__Provided information__.

******************************

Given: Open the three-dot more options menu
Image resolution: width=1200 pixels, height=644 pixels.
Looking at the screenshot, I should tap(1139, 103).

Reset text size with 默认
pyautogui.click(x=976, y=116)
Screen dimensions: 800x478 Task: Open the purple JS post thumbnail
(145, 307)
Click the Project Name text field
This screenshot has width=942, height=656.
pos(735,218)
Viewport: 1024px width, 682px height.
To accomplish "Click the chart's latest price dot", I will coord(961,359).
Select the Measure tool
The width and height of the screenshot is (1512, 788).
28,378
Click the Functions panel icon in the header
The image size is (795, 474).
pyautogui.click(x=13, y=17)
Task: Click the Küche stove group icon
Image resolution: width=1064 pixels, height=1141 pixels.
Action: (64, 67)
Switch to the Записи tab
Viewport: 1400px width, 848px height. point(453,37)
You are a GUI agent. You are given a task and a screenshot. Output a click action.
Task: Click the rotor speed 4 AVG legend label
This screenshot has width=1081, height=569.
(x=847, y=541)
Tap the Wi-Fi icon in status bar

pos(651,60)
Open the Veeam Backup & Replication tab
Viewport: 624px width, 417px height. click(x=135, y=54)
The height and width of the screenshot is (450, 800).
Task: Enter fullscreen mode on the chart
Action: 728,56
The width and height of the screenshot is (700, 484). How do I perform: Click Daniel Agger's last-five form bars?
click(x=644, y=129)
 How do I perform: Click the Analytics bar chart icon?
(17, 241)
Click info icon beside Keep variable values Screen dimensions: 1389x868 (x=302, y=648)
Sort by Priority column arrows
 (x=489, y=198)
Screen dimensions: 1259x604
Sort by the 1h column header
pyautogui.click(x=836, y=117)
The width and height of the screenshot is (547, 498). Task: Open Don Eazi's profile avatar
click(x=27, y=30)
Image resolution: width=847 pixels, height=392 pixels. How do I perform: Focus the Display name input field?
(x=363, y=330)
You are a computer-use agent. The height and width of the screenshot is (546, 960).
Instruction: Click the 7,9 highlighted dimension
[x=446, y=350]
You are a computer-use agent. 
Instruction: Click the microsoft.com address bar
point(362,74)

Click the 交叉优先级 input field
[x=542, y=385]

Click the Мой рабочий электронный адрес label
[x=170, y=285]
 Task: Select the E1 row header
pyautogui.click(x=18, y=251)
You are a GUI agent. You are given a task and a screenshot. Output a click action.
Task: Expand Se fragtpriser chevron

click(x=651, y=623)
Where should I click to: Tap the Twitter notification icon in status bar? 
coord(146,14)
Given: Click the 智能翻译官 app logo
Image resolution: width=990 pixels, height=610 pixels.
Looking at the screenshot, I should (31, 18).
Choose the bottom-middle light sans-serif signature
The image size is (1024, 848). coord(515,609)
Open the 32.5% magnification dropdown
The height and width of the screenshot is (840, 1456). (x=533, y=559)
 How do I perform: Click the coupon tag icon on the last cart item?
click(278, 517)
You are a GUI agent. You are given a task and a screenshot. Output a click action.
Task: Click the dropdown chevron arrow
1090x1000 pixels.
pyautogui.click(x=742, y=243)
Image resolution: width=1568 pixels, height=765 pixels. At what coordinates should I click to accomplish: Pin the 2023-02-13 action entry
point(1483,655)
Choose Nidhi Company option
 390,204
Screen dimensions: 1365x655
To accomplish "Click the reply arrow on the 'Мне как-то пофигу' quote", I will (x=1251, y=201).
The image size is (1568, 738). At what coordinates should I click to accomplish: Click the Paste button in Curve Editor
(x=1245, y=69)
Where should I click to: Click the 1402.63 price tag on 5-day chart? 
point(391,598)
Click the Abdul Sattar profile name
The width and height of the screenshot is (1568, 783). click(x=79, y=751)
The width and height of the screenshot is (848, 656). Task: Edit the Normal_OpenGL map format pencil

******************************

__Given exercise__. Copy out, line for line and unchanged, the part of the entries that opens with the line containing "Choose the bottom-middle" and closes with the line containing "click(278, 517)", including both of those lines.

__Result below__.
Choose the bottom-middle light sans-serif signature
The image size is (1024, 848). coord(515,609)
Open the 32.5% magnification dropdown
The height and width of the screenshot is (840, 1456). (x=533, y=559)
 How do I perform: Click the coupon tag icon on the last cart item?
click(278, 517)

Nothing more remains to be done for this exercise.